Stored data
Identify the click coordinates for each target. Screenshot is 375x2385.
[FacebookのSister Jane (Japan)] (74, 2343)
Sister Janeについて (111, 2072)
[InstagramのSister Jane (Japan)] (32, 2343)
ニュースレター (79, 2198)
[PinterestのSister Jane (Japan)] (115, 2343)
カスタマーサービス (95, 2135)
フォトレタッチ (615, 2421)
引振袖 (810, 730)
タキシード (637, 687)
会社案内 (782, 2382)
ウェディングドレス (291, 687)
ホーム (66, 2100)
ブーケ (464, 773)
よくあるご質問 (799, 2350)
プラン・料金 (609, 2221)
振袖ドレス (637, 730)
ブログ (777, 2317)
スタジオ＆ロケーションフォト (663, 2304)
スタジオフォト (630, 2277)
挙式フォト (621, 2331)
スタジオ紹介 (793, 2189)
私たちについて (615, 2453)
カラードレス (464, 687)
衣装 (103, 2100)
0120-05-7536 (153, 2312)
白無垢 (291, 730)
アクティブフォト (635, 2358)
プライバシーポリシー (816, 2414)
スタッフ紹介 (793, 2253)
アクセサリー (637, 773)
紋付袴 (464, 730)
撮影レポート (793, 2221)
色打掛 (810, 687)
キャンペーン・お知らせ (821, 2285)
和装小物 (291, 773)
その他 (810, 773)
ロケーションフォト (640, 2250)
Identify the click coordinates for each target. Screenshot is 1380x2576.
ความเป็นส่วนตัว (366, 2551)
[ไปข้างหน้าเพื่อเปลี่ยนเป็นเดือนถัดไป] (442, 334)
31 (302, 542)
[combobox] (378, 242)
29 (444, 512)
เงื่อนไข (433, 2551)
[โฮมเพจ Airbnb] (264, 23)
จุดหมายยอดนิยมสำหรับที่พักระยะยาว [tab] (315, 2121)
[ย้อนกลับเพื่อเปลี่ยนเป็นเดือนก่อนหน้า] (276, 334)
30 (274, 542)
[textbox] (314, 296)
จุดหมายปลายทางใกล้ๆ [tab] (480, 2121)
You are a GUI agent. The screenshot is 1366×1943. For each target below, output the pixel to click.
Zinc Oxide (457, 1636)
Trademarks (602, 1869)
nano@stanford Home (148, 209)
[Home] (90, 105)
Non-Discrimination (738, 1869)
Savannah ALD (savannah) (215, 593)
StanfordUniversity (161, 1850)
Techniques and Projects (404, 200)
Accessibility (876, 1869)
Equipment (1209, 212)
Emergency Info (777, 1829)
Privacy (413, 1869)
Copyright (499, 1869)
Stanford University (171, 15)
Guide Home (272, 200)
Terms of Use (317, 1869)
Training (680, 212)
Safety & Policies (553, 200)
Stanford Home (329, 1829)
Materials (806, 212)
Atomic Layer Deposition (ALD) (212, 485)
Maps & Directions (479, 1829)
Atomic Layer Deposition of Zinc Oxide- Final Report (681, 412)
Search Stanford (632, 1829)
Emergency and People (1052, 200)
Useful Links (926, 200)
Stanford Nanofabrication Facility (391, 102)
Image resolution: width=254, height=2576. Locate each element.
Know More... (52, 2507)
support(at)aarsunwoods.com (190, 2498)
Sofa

→ Description of the task
The records above should be restated word for word in their entirety.

→ Exercise solution
Identify the click coordinates for each target. Screenshot is 375x2385.
[FacebookのSister Jane (Japan)] (74, 2343)
Sister Janeについて (111, 2072)
[InstagramのSister Jane (Japan)] (32, 2343)
ニュースレター (79, 2198)
[PinterestのSister Jane (Japan)] (115, 2343)
カスタマーサービス (95, 2135)
フォトレタッチ (615, 2421)
引振袖 (810, 730)
タキシード (637, 687)
会社案内 (782, 2382)
ウェディングドレス (291, 687)
ホーム (66, 2100)
ブーケ (464, 773)
よくあるご質問 (799, 2350)
プラン・料金 (609, 2221)
振袖ドレス (637, 730)
ブログ (777, 2317)
スタジオ＆ロケーションフォト (663, 2304)
スタジオフォト (630, 2277)
挙式フォト (621, 2331)
スタジオ紹介 (793, 2189)
私たちについて (615, 2453)
カラードレス (464, 687)
衣装 (103, 2100)
0120-05-7536 (153, 2312)
白無垢 (291, 730)
アクティブフォト (635, 2358)
プライバシーポリシー (816, 2414)
スタッフ紹介 (793, 2253)
アクセサリー (637, 773)
紋付袴 (464, 730)
撮影レポート (793, 2221)
色打掛 (810, 687)
キャンペーン・お知らせ (821, 2285)
和装小物 (291, 773)
その他 (810, 773)
ロケーションフォト (640, 2250)
Identify the click coordinates for each target. Screenshot is 1380x2576.
ความเป็นส่วนตัว (366, 2551)
[ไปข้างหน้าเพื่อเปลี่ยนเป็นเดือนถัดไป] (442, 334)
31 (302, 542)
[combobox] (378, 242)
29 (444, 512)
เงื่อนไข (433, 2551)
[โฮมเพจ Airbnb] (264, 23)
จุดหมายยอดนิยมสำหรับที่พักระยะยาว [tab] (315, 2121)
[ย้อนกลับเพื่อเปลี่ยนเป็นเดือนก่อนหน้า] (276, 334)
30 (274, 542)
[textbox] (314, 296)
จุดหมายปลายทางใกล้ๆ [tab] (480, 2121)
You are a GUI agent. The screenshot is 1366×1943. For each target below, output the pixel to click.
Zinc Oxide (457, 1636)
Trademarks (602, 1869)
nano@stanford Home (148, 209)
[Home] (90, 105)
Non-Discrimination (738, 1869)
Savannah ALD (savannah) (215, 593)
StanfordUniversity (161, 1850)
Techniques and Projects (404, 200)
Accessibility (876, 1869)
Equipment (1209, 212)
Emergency Info (777, 1829)
Privacy (413, 1869)
Copyright (499, 1869)
Stanford University (171, 15)
Guide Home (272, 200)
Terms of Use (317, 1869)
Training (680, 212)
Safety & Policies (553, 200)
Stanford Home (329, 1829)
Materials (806, 212)
Atomic Layer Deposition (ALD) (212, 485)
Maps & Directions (479, 1829)
Atomic Layer Deposition of Zinc Oxide- Final Report (681, 412)
Search Stanford (632, 1829)
Emergency and People (1052, 200)
Useful Links (926, 200)
Stanford Nanofabrication Facility (391, 102)
Image resolution: width=254, height=2576. Locate each element.
Know More... (52, 2507)
support(at)aarsunwoods.com (190, 2498)
Sofa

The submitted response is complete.